> [Problem requirements] All lines of the listing below are to be printed again exactly.

> [Supplied data]
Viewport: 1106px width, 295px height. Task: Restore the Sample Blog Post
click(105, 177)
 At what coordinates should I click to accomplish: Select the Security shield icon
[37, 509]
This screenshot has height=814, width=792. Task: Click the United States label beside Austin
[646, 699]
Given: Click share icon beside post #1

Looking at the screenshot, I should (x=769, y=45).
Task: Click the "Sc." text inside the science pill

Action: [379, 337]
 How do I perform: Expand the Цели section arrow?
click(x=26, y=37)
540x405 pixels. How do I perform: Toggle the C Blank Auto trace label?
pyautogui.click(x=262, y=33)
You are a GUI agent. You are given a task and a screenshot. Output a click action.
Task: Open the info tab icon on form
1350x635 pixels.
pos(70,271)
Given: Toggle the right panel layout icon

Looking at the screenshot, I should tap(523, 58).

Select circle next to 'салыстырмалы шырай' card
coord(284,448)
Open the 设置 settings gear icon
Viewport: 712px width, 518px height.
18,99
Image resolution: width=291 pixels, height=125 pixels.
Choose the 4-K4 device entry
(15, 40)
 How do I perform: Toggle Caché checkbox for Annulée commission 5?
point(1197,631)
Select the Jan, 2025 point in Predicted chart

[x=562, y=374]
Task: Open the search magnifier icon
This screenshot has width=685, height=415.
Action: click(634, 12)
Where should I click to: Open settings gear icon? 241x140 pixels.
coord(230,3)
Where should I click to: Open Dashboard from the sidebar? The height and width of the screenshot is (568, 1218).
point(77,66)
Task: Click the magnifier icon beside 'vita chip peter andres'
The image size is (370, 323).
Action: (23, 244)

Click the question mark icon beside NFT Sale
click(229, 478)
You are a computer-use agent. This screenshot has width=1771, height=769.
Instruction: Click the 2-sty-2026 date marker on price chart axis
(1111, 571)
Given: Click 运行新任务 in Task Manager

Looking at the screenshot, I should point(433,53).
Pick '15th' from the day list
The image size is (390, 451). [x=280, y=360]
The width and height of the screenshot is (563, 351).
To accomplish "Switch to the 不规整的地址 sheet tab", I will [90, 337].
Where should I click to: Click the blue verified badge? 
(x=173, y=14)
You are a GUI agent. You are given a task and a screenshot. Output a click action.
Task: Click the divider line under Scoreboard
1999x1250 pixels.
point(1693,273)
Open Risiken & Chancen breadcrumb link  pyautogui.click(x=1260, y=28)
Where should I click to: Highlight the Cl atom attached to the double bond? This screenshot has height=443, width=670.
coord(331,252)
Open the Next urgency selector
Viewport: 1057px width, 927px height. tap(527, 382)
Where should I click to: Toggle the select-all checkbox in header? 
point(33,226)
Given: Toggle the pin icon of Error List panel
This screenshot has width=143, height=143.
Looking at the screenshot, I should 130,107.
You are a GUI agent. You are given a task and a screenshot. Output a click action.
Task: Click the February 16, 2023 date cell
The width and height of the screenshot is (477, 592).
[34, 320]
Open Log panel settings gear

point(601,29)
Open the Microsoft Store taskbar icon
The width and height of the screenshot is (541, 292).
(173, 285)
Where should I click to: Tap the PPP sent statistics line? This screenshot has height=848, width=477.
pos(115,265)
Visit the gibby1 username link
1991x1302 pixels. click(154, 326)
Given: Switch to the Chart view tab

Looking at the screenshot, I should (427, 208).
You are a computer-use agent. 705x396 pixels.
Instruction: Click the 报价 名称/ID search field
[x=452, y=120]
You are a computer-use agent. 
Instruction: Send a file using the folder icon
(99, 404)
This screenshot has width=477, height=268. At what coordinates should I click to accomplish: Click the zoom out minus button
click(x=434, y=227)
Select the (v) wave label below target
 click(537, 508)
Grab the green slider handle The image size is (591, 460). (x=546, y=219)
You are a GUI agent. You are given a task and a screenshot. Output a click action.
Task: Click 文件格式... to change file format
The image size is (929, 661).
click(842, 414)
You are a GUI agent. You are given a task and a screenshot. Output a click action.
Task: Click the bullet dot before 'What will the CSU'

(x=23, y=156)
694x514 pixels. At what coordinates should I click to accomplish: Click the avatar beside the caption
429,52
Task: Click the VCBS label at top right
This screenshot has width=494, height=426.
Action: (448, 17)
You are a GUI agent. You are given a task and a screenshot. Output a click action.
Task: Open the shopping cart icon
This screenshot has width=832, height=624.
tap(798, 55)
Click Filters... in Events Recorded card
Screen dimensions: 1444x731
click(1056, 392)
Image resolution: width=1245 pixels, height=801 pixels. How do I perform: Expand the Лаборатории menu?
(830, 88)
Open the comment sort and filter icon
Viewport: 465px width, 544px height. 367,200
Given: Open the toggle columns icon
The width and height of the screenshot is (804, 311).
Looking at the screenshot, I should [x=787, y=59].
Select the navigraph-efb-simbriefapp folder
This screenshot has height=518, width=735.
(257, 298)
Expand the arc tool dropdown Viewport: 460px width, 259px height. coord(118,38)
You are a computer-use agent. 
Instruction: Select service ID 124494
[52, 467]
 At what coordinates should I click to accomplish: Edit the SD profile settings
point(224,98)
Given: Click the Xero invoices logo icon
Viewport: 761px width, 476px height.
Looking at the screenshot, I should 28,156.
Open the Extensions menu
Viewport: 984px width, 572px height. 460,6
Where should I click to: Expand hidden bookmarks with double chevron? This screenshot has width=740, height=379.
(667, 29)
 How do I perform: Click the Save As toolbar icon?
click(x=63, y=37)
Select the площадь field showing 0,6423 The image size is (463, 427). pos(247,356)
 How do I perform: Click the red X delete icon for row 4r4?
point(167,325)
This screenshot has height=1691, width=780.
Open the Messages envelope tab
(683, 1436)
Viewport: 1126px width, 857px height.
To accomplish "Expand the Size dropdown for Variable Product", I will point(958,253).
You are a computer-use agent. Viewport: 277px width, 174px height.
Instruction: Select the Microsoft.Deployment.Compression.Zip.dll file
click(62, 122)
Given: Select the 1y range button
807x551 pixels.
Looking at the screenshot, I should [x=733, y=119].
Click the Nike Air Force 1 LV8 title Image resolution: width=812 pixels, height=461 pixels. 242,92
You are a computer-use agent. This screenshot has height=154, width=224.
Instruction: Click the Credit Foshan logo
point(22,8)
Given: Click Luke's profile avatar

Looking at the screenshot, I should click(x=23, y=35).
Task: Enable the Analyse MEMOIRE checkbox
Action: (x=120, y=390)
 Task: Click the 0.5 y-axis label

> [Result for this task]
Viewport: 1106px width, 295px height. Task: Restore the Sample Blog Post
click(105, 177)
 At what coordinates should I click to accomplish: Select the Security shield icon
[37, 509]
This screenshot has height=814, width=792. Task: Click the United States label beside Austin
[646, 699]
Given: Click share icon beside post #1

Looking at the screenshot, I should (x=769, y=45).
Task: Click the "Sc." text inside the science pill

Action: [379, 337]
 How do I perform: Expand the Цели section arrow?
click(x=26, y=37)
540x405 pixels. How do I perform: Toggle the C Blank Auto trace label?
pyautogui.click(x=262, y=33)
You are a GUI agent. You are given a task and a screenshot. Output a click action.
Task: Open the info tab icon on form
1350x635 pixels.
pos(70,271)
Given: Toggle the right panel layout icon

Looking at the screenshot, I should tap(523, 58).

Select circle next to 'салыстырмалы шырай' card
coord(284,448)
Open the 设置 settings gear icon
Viewport: 712px width, 518px height.
18,99
Image resolution: width=291 pixels, height=125 pixels.
Choose the 4-K4 device entry
(15, 40)
 How do I perform: Toggle Caché checkbox for Annulée commission 5?
point(1197,631)
Select the Jan, 2025 point in Predicted chart

[x=562, y=374]
Task: Open the search magnifier icon
This screenshot has width=685, height=415.
Action: click(634, 12)
Where should I click to: Open settings gear icon? 241x140 pixels.
coord(230,3)
Where should I click to: Open Dashboard from the sidebar? The height and width of the screenshot is (568, 1218).
point(77,66)
Task: Click the magnifier icon beside 'vita chip peter andres'
The image size is (370, 323).
Action: (23, 244)

Click the question mark icon beside NFT Sale
click(229, 478)
You are a computer-use agent. This screenshot has width=1771, height=769.
Instruction: Click the 2-sty-2026 date marker on price chart axis
(1111, 571)
Given: Click 运行新任务 in Task Manager

Looking at the screenshot, I should point(433,53).
Pick '15th' from the day list
The image size is (390, 451). [x=280, y=360]
The width and height of the screenshot is (563, 351).
To accomplish "Switch to the 不规整的地址 sheet tab", I will [90, 337].
Where should I click to: Click the blue verified badge? 
(x=173, y=14)
You are a GUI agent. You are given a task and a screenshot. Output a click action.
Task: Click the divider line under Scoreboard
1999x1250 pixels.
point(1693,273)
Open Risiken & Chancen breadcrumb link  pyautogui.click(x=1260, y=28)
Where should I click to: Highlight the Cl atom attached to the double bond? This screenshot has height=443, width=670.
coord(331,252)
Open the Next urgency selector
Viewport: 1057px width, 927px height. tap(527, 382)
Where should I click to: Toggle the select-all checkbox in header? 
point(33,226)
Given: Toggle the pin icon of Error List panel
This screenshot has width=143, height=143.
Looking at the screenshot, I should 130,107.
You are a GUI agent. You are given a task and a screenshot. Output a click action.
Task: Click the February 16, 2023 date cell
The width and height of the screenshot is (477, 592).
[34, 320]
Open Log panel settings gear

point(601,29)
Open the Microsoft Store taskbar icon
The width and height of the screenshot is (541, 292).
(173, 285)
Where should I click to: Tap the PPP sent statistics line? This screenshot has height=848, width=477.
pos(115,265)
Visit the gibby1 username link
1991x1302 pixels. click(154, 326)
Given: Switch to the Chart view tab

Looking at the screenshot, I should (427, 208).
You are a computer-use agent. 705x396 pixels.
Instruction: Click the 报价 名称/ID search field
[x=452, y=120]
You are a computer-use agent. 
Instruction: Send a file using the folder icon
(99, 404)
This screenshot has width=477, height=268. At what coordinates should I click to accomplish: Click the zoom out minus button
click(x=434, y=227)
Select the (v) wave label below target
 click(537, 508)
Grab the green slider handle The image size is (591, 460). (x=546, y=219)
You are a GUI agent. You are given a task and a screenshot. Output a click action.
Task: Click 文件格式... to change file format
The image size is (929, 661).
click(842, 414)
You are a GUI agent. You are given a task and a screenshot. Output a click action.
Task: Click the bullet dot before 'What will the CSU'

(x=23, y=156)
694x514 pixels. At what coordinates should I click to accomplish: Click the avatar beside the caption
429,52
Task: Click the VCBS label at top right
This screenshot has width=494, height=426.
Action: (448, 17)
You are a GUI agent. You are given a task and a screenshot. Output a click action.
Task: Open the shopping cart icon
This screenshot has width=832, height=624.
tap(798, 55)
Click Filters... in Events Recorded card
Screen dimensions: 1444x731
click(1056, 392)
Image resolution: width=1245 pixels, height=801 pixels. How do I perform: Expand the Лаборатории menu?
(830, 88)
Open the comment sort and filter icon
Viewport: 465px width, 544px height. 367,200
Given: Open the toggle columns icon
The width and height of the screenshot is (804, 311).
Looking at the screenshot, I should [x=787, y=59].
Select the navigraph-efb-simbriefapp folder
This screenshot has height=518, width=735.
(257, 298)
Expand the arc tool dropdown Viewport: 460px width, 259px height. coord(118,38)
You are a computer-use agent. 
Instruction: Select service ID 124494
[52, 467]
 At what coordinates should I click to accomplish: Edit the SD profile settings
point(224,98)
Given: Click the Xero invoices logo icon
Viewport: 761px width, 476px height.
Looking at the screenshot, I should 28,156.
Open the Extensions menu
Viewport: 984px width, 572px height. 460,6
Where should I click to: Expand hidden bookmarks with double chevron? This screenshot has width=740, height=379.
(667, 29)
 How do I perform: Click the Save As toolbar icon?
click(x=63, y=37)
Select the площадь field showing 0,6423 The image size is (463, 427). pos(247,356)
 How do I perform: Click the red X delete icon for row 4r4?
point(167,325)
This screenshot has height=1691, width=780.
Open the Messages envelope tab
(683, 1436)
Viewport: 1126px width, 857px height.
To accomplish "Expand the Size dropdown for Variable Product", I will point(958,253).
You are a computer-use agent. Viewport: 277px width, 174px height.
Instruction: Select the Microsoft.Deployment.Compression.Zip.dll file
click(62, 122)
Given: Select the 1y range button
807x551 pixels.
Looking at the screenshot, I should [x=733, y=119].
Click the Nike Air Force 1 LV8 title Image resolution: width=812 pixels, height=461 pixels. 242,92
You are a computer-use agent. This screenshot has height=154, width=224.
Instruction: Click the Credit Foshan logo
point(22,8)
Given: Click Luke's profile avatar

Looking at the screenshot, I should click(x=23, y=35).
Task: Enable the Analyse MEMOIRE checkbox
Action: (x=120, y=390)
 Task: Click the 0.5 y-axis label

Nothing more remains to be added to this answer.